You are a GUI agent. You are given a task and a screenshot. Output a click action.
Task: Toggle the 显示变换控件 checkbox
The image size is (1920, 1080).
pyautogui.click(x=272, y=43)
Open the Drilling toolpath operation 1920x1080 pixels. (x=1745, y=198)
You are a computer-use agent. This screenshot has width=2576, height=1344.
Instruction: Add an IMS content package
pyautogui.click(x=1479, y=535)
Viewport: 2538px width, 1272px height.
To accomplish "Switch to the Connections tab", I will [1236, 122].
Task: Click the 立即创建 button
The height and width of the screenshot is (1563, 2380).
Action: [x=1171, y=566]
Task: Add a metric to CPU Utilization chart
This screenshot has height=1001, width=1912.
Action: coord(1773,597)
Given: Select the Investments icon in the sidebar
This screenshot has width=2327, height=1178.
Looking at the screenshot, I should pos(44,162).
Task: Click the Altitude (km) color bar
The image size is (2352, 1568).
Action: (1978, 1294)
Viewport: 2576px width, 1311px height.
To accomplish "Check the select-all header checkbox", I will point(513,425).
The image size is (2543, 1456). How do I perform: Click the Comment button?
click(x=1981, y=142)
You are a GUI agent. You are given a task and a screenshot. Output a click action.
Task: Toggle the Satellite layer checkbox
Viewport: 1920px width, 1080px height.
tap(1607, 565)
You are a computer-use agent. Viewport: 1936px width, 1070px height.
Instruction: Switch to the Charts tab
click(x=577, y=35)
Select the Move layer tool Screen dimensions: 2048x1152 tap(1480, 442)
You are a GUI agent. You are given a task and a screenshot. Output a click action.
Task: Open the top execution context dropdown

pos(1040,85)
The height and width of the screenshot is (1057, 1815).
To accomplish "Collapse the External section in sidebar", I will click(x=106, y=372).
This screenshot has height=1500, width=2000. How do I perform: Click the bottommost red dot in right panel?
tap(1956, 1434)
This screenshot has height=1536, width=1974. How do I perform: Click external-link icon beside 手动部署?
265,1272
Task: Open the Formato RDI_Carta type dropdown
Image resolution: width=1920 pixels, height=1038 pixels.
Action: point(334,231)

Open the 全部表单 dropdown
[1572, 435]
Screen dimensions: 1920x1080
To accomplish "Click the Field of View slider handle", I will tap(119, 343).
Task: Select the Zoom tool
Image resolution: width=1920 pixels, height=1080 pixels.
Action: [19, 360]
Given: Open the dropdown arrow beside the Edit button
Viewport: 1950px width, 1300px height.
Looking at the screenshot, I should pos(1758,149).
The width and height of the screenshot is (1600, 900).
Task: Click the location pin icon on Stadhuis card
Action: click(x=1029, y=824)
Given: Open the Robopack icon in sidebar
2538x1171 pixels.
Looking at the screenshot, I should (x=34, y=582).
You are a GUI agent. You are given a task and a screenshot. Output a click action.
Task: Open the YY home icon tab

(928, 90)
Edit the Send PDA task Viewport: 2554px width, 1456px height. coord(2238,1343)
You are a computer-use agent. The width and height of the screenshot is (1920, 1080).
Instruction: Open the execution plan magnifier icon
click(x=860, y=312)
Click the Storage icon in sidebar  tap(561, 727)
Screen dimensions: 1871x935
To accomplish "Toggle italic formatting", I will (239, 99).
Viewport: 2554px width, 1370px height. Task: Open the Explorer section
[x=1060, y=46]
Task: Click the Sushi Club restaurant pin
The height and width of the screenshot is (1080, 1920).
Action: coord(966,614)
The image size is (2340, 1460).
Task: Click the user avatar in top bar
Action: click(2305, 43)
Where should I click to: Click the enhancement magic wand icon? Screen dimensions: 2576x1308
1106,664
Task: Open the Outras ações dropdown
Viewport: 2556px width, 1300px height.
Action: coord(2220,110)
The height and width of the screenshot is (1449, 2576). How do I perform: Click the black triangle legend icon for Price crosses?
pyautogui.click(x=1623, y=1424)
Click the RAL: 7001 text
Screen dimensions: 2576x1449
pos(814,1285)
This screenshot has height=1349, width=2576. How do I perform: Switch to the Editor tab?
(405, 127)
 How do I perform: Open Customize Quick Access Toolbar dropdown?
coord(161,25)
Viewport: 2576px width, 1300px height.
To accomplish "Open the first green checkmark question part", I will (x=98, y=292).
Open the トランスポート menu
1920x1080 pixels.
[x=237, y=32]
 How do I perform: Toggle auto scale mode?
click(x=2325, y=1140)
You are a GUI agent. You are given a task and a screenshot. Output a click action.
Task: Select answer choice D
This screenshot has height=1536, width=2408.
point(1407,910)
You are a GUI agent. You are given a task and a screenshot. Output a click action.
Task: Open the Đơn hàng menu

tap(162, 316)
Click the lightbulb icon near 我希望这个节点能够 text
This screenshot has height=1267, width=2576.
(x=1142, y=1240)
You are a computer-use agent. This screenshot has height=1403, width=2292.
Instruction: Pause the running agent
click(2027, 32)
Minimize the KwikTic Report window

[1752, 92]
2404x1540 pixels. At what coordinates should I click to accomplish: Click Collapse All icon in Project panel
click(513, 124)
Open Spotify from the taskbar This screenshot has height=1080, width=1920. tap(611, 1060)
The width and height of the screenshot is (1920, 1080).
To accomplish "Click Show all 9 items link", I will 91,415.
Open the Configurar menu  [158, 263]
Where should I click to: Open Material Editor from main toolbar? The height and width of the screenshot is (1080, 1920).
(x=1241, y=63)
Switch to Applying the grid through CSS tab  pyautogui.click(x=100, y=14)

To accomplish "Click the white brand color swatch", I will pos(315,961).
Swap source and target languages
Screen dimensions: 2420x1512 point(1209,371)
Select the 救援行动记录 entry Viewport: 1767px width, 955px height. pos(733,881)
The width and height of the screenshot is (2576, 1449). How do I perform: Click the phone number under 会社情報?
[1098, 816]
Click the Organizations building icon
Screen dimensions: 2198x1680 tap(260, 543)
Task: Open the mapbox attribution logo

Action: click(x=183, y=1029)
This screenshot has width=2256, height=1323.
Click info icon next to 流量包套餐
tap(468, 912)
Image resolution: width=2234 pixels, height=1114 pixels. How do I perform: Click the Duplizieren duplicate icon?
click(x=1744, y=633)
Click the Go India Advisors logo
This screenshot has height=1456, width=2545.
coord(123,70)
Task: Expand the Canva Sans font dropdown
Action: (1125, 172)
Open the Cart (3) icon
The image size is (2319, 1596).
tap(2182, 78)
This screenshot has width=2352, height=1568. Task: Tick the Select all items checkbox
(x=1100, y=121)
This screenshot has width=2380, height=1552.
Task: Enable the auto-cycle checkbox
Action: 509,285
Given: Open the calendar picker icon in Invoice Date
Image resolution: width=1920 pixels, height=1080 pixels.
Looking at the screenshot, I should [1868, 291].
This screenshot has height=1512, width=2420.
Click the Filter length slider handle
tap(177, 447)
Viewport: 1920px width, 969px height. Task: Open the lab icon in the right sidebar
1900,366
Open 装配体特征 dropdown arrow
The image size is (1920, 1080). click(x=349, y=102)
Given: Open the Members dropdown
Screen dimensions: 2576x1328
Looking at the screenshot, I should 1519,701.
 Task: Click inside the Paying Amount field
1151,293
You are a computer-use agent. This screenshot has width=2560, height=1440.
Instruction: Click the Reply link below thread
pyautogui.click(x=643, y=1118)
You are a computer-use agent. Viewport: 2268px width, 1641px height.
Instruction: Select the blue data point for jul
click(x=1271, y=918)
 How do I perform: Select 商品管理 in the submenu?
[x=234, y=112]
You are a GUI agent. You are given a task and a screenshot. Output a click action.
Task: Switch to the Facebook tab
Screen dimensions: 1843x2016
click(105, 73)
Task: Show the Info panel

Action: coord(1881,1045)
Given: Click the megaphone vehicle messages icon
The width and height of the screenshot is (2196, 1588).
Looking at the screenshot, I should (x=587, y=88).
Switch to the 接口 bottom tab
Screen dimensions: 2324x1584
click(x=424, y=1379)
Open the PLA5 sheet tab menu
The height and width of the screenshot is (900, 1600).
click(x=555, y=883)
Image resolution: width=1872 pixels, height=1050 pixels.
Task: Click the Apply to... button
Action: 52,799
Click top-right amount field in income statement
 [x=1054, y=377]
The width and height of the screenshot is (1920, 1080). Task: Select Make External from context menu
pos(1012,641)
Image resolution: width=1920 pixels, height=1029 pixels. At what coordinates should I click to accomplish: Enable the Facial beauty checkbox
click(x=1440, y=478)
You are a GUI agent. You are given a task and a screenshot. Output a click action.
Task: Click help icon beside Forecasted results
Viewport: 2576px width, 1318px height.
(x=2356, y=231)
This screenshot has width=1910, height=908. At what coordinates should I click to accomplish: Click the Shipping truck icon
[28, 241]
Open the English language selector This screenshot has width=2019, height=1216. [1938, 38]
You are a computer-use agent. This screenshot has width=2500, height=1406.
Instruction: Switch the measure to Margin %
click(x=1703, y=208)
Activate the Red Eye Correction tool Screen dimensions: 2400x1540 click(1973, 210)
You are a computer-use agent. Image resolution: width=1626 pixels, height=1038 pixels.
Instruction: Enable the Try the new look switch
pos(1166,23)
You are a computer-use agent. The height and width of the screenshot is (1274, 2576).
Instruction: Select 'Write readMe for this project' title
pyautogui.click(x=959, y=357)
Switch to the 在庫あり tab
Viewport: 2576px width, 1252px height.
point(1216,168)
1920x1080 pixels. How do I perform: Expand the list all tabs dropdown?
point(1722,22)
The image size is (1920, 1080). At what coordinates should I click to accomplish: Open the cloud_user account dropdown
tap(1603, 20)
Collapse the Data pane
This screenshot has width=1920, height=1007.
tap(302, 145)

────────────────

The reply should consist solely of the lines above from the one that has "Viewport: 1920px width, 1080px height." through the one that has "Select the Move", reproduced exactly.

Viewport: 1920px width, 1080px height.
tap(1607, 565)
You are a computer-use agent. Viewport: 1936px width, 1070px height.
Instruction: Switch to the Charts tab
click(x=577, y=35)
Select the Move layer tool Screen dimensions: 2048x1152 tap(1480, 442)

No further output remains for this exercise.